Parmigiano

22 febrero 2012

Generalmente cuando hablamos de un lugar solemos empezar contando lo que hemos visitado, los sentimientos que ha despertado en nosotros, cosas que nos han llamado la atención o si hacía frío o calor. Por norma acostumbramos a dejar de lado el medio gracias al cual hemos conseguido llegar a nuestro destino, cosa bastante lógica por la falta de interés del mismo o lo poco que puede decorar nuestra historia. Sin embargo, en contadas ocasiones como la que sigue, el viaje en sí puede ser más emocionante que cualquier otra anécdota.

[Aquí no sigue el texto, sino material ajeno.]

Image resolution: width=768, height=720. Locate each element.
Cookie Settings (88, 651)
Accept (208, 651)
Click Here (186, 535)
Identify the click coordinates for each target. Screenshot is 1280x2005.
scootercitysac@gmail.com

Tras casi una hora de retraso, hambrientos y parcialmente congelados, parecía que por fin entrábamos en la estación de Parma. Nos dirigimos hacia las puertas del vagón. Cuando el tren se detuvo por fin, tiramos decididos de la manivela que debía dar paso a la libertad. La realidad fue muy distinta; pese a la insistencia y el esfuerzo las puertas no se abrían. Corrimos al otro extremo con el mismo resultado. Empezaba a sentirme en una ratonera cuando uno de nuestros acompañantes bajo la ventanilla para pedir auxilio, aunque este nunca llegaría. Con el tren a punto de partir y después de haber esperado tanto no quedaba otra opción, saqué el cuerpo por la ventanilla, me agarré al techo y salté fuera, aterrizando con cierta fortuna en el andén y reponiéndome rápido para ayudar a bajar a mi hermano y otros dos señores que se encontraban en nuestra misma situación; y todo eso cuando el silbato que reanudaba la marcha estaba próximo a sonar. No puedo negar que a toro pasado la descarga momentánea de adrenalina hasta nos supo bien.  

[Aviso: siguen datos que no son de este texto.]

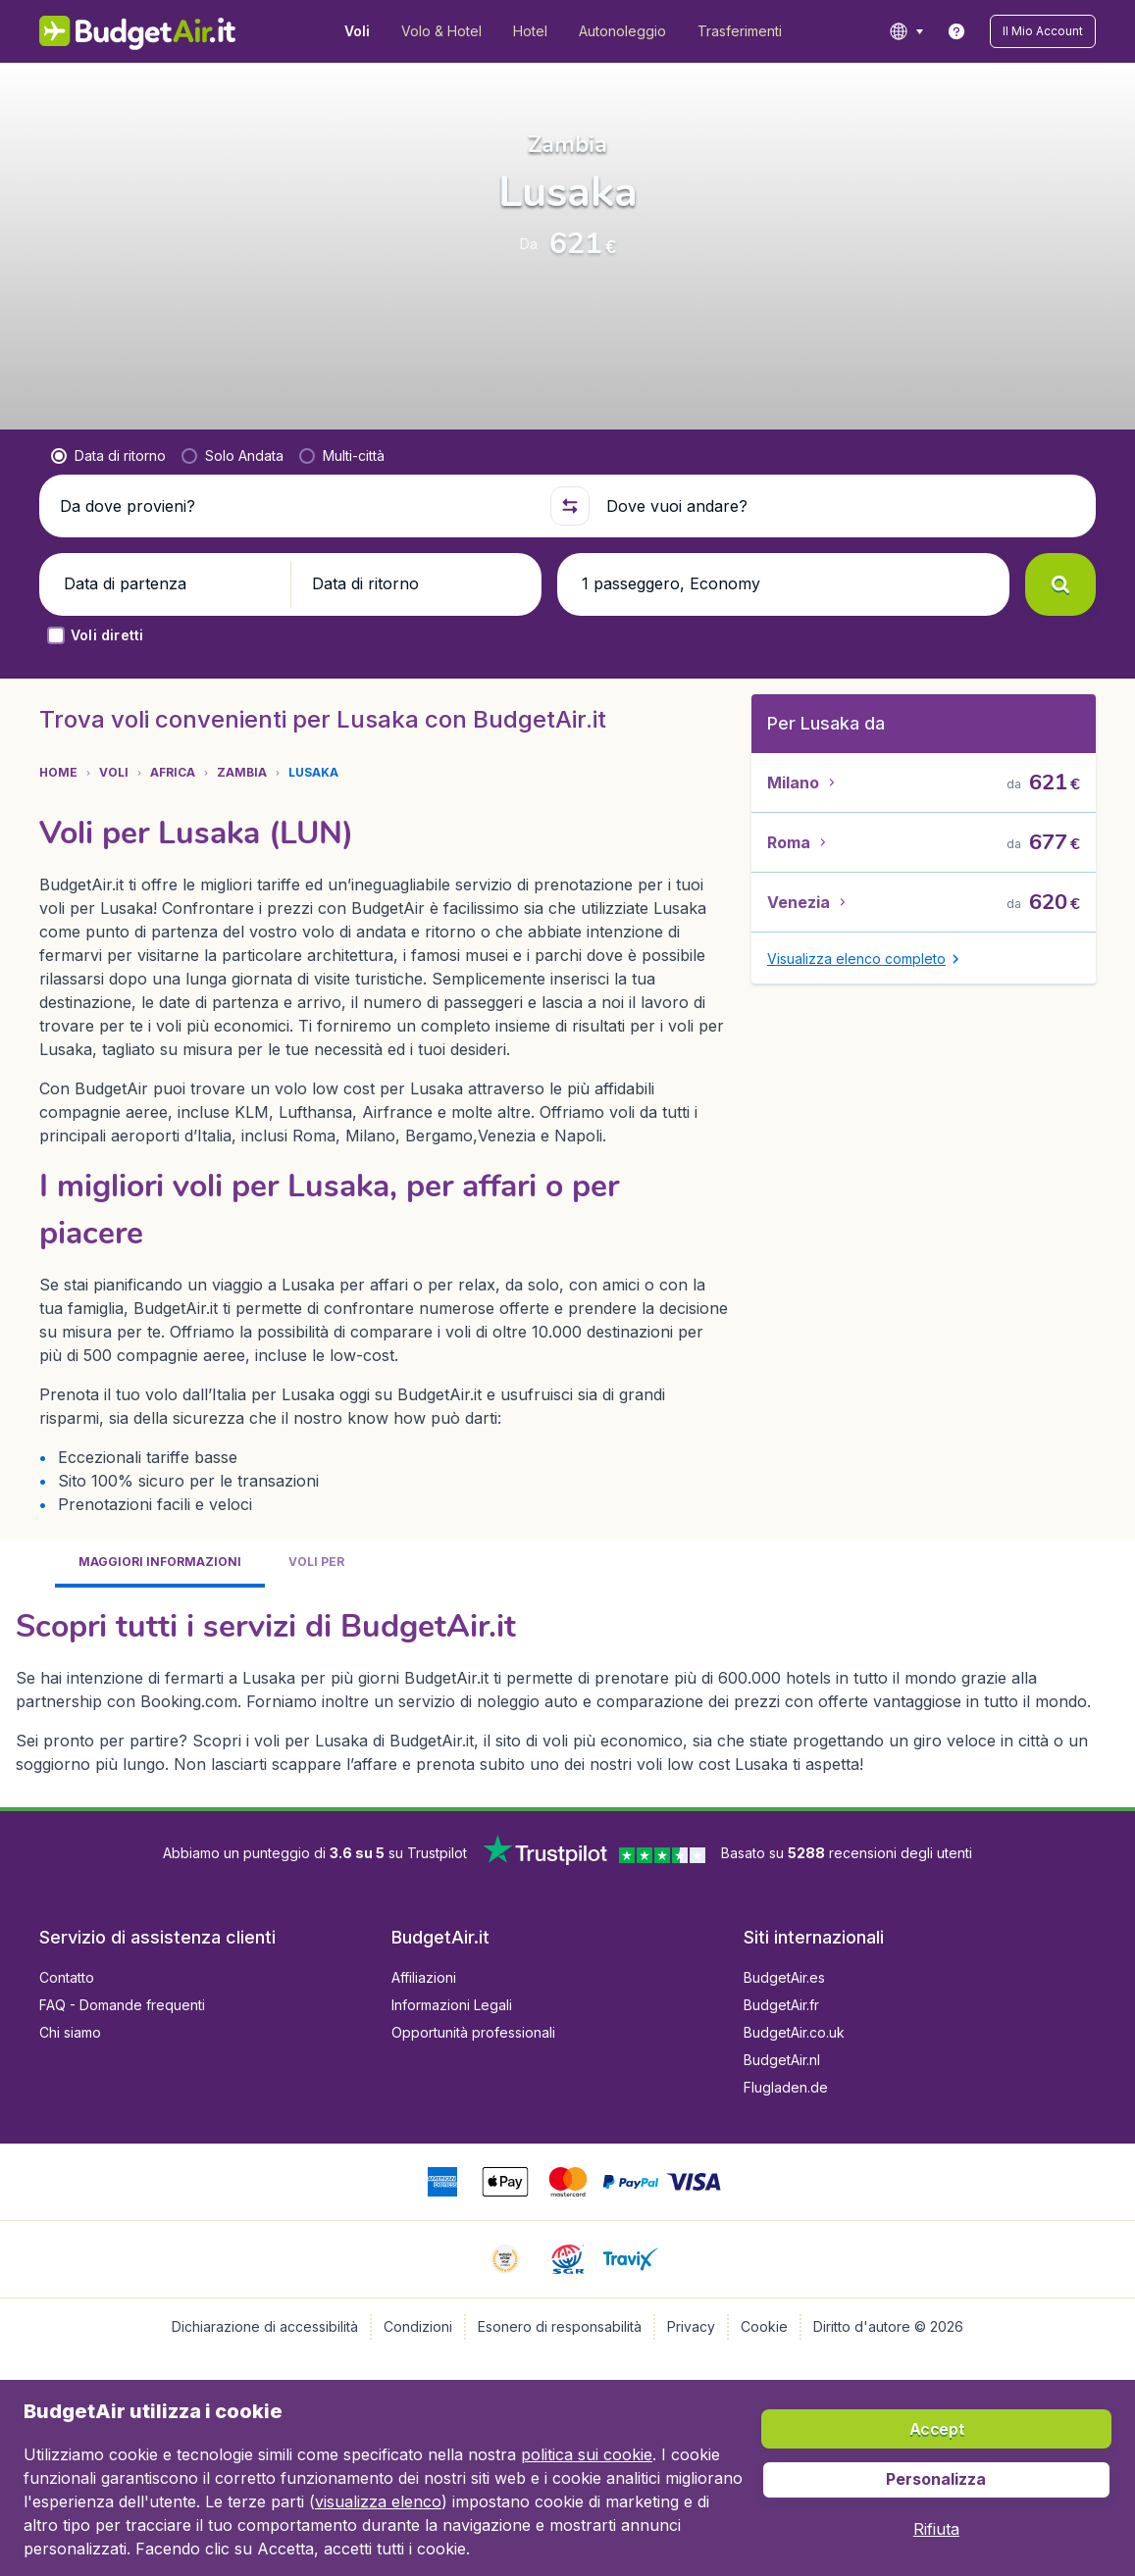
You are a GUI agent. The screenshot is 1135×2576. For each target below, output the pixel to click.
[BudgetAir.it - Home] (137, 31)
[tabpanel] (567, 1690)
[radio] (108, 456)
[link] (956, 31)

Estatua de Garibaldi en PArma
Estatua de Garibaldi en la plaza principal de Parma

Repusimos fuerzas a base de focaccia y panini antes de encararnos a la estatua de Garibaldi, con la nieve cayendo, aprovechando de paso la ocasión, cual parmesano recién rallado. Callejeamos un poco por el centro histórico y nos sumergimos en la catedral, apreciando previamente su rosáceo baptisterio y su campanario, bien cubierto de andamios (no olvidemos que estamos en Italia), que estaba en restauración tras el incendio que sufrió hace unos años a causa de una tormenta eléctrica.

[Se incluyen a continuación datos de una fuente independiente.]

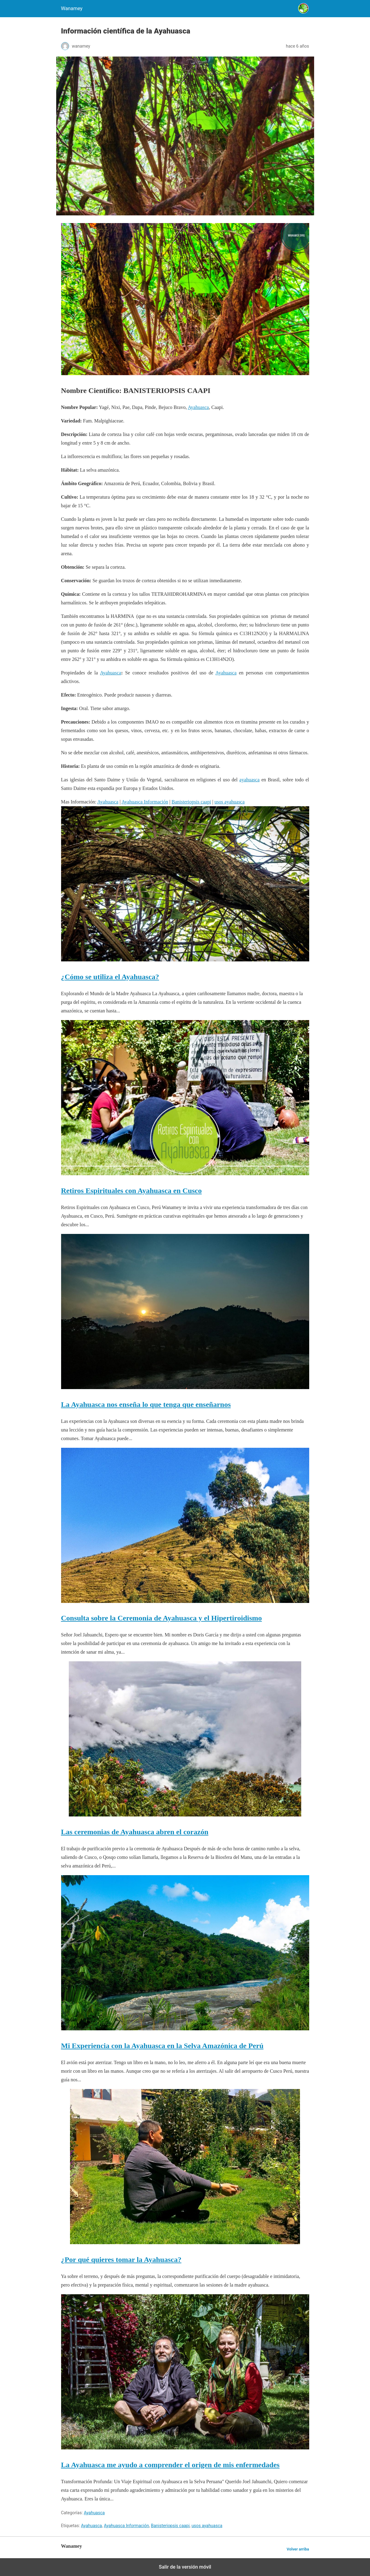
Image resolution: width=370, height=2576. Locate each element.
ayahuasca (250, 779)
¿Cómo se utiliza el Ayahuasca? (110, 977)
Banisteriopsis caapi (191, 801)
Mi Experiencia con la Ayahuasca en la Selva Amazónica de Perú (162, 2046)
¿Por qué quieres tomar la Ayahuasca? (121, 2260)
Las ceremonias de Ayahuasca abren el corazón (134, 1832)
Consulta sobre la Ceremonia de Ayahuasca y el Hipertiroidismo (161, 1618)
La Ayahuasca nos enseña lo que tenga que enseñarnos (146, 1404)
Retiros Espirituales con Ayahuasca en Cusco (131, 1191)
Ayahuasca (198, 407)
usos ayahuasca (229, 801)
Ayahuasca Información (145, 801)
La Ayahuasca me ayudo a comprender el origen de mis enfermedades (170, 2465)
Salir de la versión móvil (185, 2567)
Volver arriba (297, 2549)
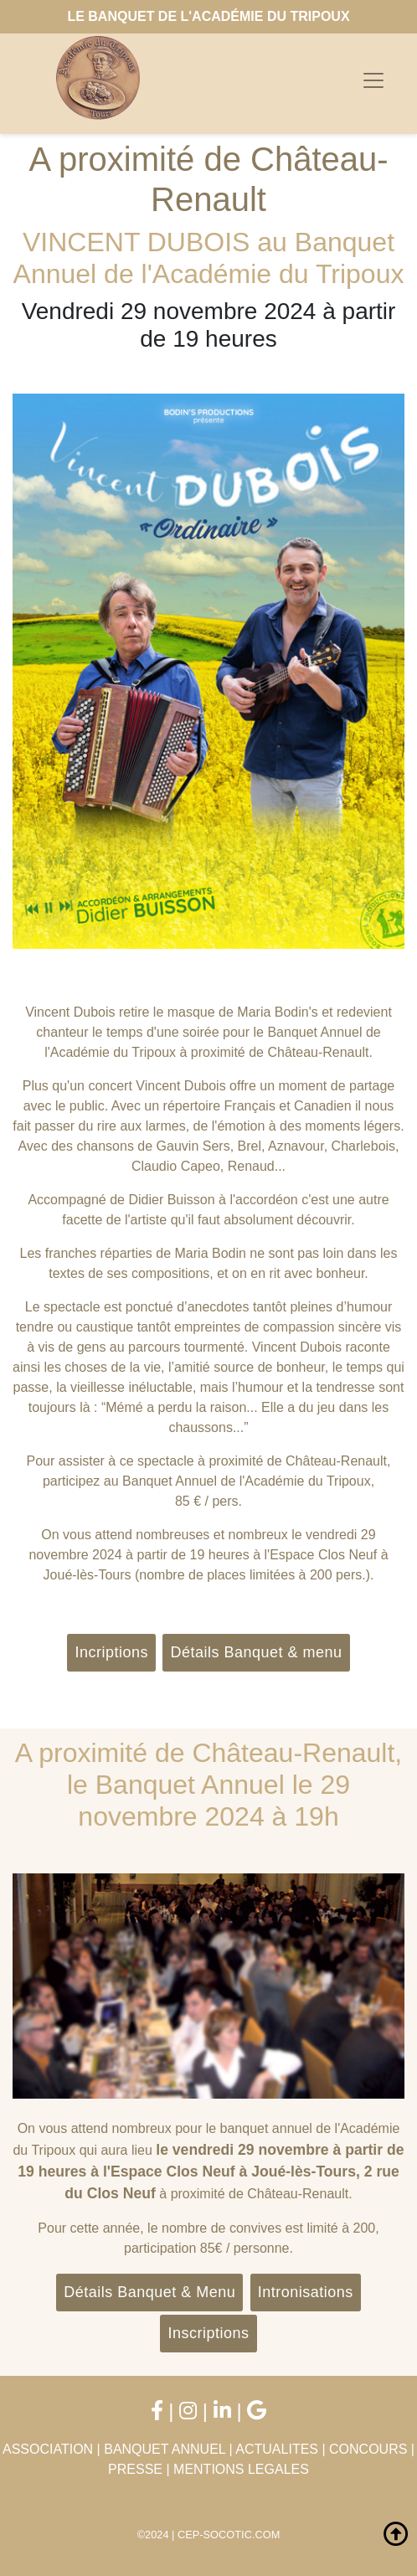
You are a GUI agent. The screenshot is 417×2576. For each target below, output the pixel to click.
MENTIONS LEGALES (241, 2469)
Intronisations (305, 2292)
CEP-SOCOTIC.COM (229, 2534)
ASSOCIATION (48, 2449)
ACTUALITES (276, 2449)
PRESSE (135, 2469)
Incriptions (111, 1652)
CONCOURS (368, 2449)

Parece que pese al sosegado ambiente que reinaba en la ciudad, con las calles prácticamente desiertas gracias a las inclemencias meteorológicas, no era lo bastante sereno para nosotros, por lo que nos dimos un paseo por el monasterio anexo a la iglesia de San Juan Evangelista, emplazado justo detrás de la catedral. En su interior lo más destacable es la antigua especiería o farmacia de la congregación, que conserva su interior como antaño.

La catedral de Parma
La catedral parmesana

Para terminar caminamos por el patio de lo que la guerra dejó del Palacio de la Pelota, hogar durante décadas de la familia Farnesio. La historia de su denominación no deja de ser curiosa y algo tenemos que ver, pues fue llamado de esta forma tras ver a los españoles practicar entre sus muros el juego del mismo nombre. Atravesamos sus arcos y llegamos al río. Como colofón, una mirada eterna y reflexiva al Po en su albino discurrir hacia el Adriático.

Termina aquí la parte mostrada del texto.